▶ [Required action 1] In the text about the pediatrics learning module below, how long does each patient interaction in the one-on-one tutorials last?
▶ [Required action 2] Translate this sentence from the pediatrics learning module text below into Spanish: "Students are then asked to comment on what they observed in the interactions."
▶ [Required action 3] Continue the text about the pediatrics learning module below, picking up after its last sentence.

▶ [Exercise passage]
========================

This learning module teaches medical students how to form a trusting relationship with children and their families during medical encounters, through classroom, tutorial, role-play, and team-based learning. Introduction: The learning module is part of the six-week Pediatrics clerkship at Boston Children's Hospital for second-year Harvard medical students, and is divided into three sections: an introductory talk on the first day, individual clinical tutorials during the first three weeks, and a case-based learning session at the end of the clerkship.
Goals: The goal is to teach medical students a methodology for establishing trusting relationships with children. In the process, students learn how to effectively manage a child’s emotional state by perceiving, accurately interpreting, and appropriately responding to the child’s verbal and nonverbal cues.
Procedure: Part I – Introductory talk
During the introductory talk, students are first introduced to the principles and concepts of the methodology. They then watch videos of clinical interactions with children of different ages and developmental levels, which illustrate these principles and concepts and also showcase interactive techniques that they can use to rapidly engage and build rapport with children. Students are then asked to comment on what they observed in the interactions.
Procedure: Part II – Clinical Tutorials
Before the tutorial, students are asked to view a pair of educational videos on cognitive development and managing procedural anxiety in children, review a summary of the introductory talk, and complete an exercise on clinical observation.
In the one-on-one tutorials with the instructor, students interact with patients of four developmental stages: pre-verbal, toddler, school-age, and adolescent. Prior to entering a patient’s room, the instructor discusses a framework for how to approach a child of that developmental level. Each patient interaction lasts roughly five minutes and is followed by a debrief on the student's experience. Together, the instructor and student extract, examine, and discuss the central principles and concepts from the interaction, so that the student sees how they can be applied in practice. The student also receives feedback on how they conducted the interaction. This pattern of discussion-practice-feedback continues for each patient interaction in the tutorial.

========================

▶ [Available data]
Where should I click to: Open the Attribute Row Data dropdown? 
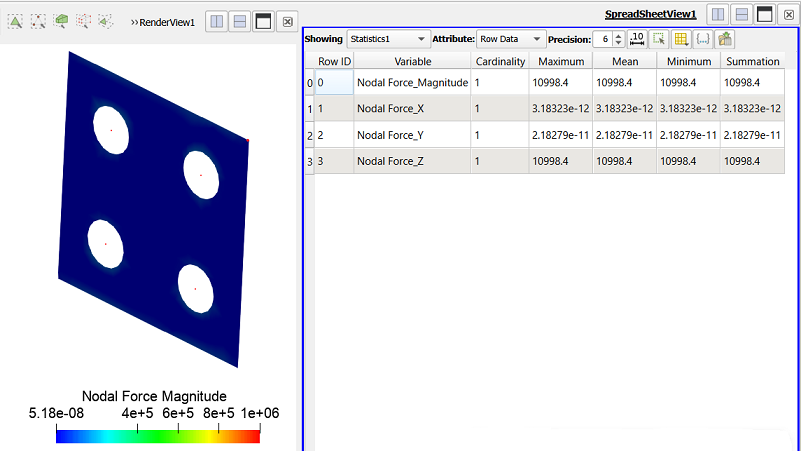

========================

▶ [Answer box 1] Roughly five minutes.

▶ [Answer box 2] Luego se pide a los estudiantes que comenten lo que observaron en las interacciones.

▶ [Answer box 3]
After the tutorial, students receive a summary of the key principles and concepts utilized during the session. In turn, students provide an overview of their takeaways.
Procedure: Part III – Case-Study Session
For the case-based learning session, students are asked to prepare a summary of the patient interactions that went well and those that did not, along with an analysis of factors that influenced the success or failure of the interaction.
The learning session is divided into four parts. In the first part, students discuss specific cases that they had during the clerkship. Students present these cases to the group, and their colleagues provide them with feedback, coaching, and insights on ways that they can improve their interactions. In Part 2, the instructor elicits feedback on the students’ experience of the learning module and ways to improve it. In the third part, the instructor introduces several new advanced concepts for discussion. In the last part, students participate in a role-playing exercise that emulates a case seen during a tutorial: one student plays a frightened and withdrawn child and a second plays a physician who attempts to establish rapport with the child. The rest of the students coach the “physician” on how to best interact with the “child” and move them from fear to trust. This exercise is repeated several times with different students.
Procedure - After Class: At the completion of the learning module, students receive a pocket reference card that has photo illustrations summarizing the elements of the methodology. Students are also provided with an evaluation form that asks about what they had learned and the value they received from the learning module.